MONTEROSI (4-4-2): Mazzoleni, Tagliaferri, Salvatori, Gasperini, Montesi (16′ st Lommi), Costantini, Matuzalem, Palumbo, Palombi (22’ st Barone), Pippi, Fanasca (33’ st Piro). A disp. Scarsella, Baylon, Buono, Peronullo, Sivilla, Manomi. All. D’Antoni

 

RETI: 40’ pt Palumbo (M); 44’ st Branicki (A), 48’ st N. Sanna (A)

 

E’ una sconfitta incredibile, quella maturata ad Arzachena per il Monterosi che, a 1′ dallo scadere del tempo regolamentare, era addirittura in vantaggio sull’Arzachena, con la prospettiva di consolidare il primato in classifica, mettere quasi un baratro tra sé e la formazione sarda e mantenere il Rieti a distanza di sicurezza.

Invece i sardi hanno dapprima pareggiato, poi addirittura segnato la rete della vittoria, relegando così Matuzalem e compagni addirittura al terzo posto in graduatoria. Oggi infatti la classifica, dopo 23 turni, dice: Rieti 49, Arzachena 48, Monterosi 47, L’Aquila 45.

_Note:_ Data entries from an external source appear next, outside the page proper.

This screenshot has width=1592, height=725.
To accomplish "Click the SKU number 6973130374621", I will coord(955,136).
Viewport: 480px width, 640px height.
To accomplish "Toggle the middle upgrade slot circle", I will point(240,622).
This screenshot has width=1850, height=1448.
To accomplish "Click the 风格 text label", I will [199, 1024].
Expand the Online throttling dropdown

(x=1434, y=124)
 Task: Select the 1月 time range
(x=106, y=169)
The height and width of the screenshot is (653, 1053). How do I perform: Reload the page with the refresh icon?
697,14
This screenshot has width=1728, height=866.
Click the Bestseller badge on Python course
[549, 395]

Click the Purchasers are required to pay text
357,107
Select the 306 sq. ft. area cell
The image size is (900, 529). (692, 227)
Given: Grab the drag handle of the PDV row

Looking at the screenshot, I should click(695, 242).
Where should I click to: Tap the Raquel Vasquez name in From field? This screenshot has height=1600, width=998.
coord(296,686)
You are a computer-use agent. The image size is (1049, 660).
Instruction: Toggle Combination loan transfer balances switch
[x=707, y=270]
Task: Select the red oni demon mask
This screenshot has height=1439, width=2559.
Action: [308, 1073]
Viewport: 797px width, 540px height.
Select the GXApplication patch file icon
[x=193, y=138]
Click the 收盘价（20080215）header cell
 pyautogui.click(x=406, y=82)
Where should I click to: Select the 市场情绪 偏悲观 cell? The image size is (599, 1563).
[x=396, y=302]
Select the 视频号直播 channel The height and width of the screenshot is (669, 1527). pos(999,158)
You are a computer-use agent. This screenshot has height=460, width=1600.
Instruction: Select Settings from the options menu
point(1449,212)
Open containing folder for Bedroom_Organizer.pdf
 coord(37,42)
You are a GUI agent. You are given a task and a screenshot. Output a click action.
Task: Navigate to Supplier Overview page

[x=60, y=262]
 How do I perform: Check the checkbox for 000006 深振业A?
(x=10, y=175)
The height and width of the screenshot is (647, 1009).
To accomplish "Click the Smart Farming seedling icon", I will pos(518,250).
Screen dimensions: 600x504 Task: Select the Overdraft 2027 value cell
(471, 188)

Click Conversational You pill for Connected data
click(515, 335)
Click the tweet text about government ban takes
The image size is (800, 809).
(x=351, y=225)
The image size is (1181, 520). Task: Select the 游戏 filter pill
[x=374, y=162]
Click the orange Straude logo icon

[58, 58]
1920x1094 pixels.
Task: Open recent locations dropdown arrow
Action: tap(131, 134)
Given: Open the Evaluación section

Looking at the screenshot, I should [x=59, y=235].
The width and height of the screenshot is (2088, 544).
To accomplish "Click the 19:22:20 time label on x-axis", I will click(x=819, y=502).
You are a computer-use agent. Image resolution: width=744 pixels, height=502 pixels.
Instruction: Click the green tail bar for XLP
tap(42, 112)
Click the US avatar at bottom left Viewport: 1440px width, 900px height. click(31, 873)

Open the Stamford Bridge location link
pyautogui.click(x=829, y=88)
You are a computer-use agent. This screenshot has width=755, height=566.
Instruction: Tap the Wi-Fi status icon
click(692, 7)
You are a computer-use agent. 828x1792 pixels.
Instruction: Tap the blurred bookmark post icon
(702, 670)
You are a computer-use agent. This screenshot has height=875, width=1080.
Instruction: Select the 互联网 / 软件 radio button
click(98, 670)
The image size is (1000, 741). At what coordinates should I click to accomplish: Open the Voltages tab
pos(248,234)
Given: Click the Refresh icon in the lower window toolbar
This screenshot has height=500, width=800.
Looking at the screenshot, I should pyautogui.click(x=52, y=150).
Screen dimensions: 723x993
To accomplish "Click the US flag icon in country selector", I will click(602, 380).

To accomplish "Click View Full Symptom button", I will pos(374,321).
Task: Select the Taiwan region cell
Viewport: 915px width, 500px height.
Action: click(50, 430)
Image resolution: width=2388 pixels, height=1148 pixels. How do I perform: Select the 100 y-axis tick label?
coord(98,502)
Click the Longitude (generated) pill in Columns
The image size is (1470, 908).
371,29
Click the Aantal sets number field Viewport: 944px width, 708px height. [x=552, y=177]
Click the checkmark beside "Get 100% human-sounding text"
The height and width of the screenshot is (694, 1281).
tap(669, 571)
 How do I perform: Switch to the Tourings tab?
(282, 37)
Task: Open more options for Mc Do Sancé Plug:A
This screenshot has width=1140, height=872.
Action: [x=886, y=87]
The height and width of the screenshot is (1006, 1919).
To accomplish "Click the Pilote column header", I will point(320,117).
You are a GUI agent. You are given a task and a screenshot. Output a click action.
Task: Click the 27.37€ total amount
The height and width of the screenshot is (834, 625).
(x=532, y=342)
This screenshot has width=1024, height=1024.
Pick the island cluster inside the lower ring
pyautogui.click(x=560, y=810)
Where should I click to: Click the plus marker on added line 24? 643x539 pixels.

I biancorossi viterbesi erano andati in vantaggio al 40′. Pippi, servito splendidamente in profondità da Tagliaferri, era arrivato sul fondo e aveva messo in mezzo, trovando la testata vincente dell’accorrente Palumbo.

Nella ripresa, dopo aver sfiorato il 2-0 in almeno un paio di occasioni (Pippi al 34′, con una girata all’altezza del dischetto, Piro al 37′, tiro a girare fuori di poco), si arriva all’incredibile finale.

Al 44′ Branicki, dopo una punizione battuta da Nuvoli e una fortunosa serie di rimpalli, si ritrova a tu per tu con il portiere e da due passi non sbaglia.

Al 3′ di recupero, campanile in area su una conclusione di Branicki, N. Sanna svetta su tutti, colpisce di testa e batte il portiere con una sorta di pallonetto.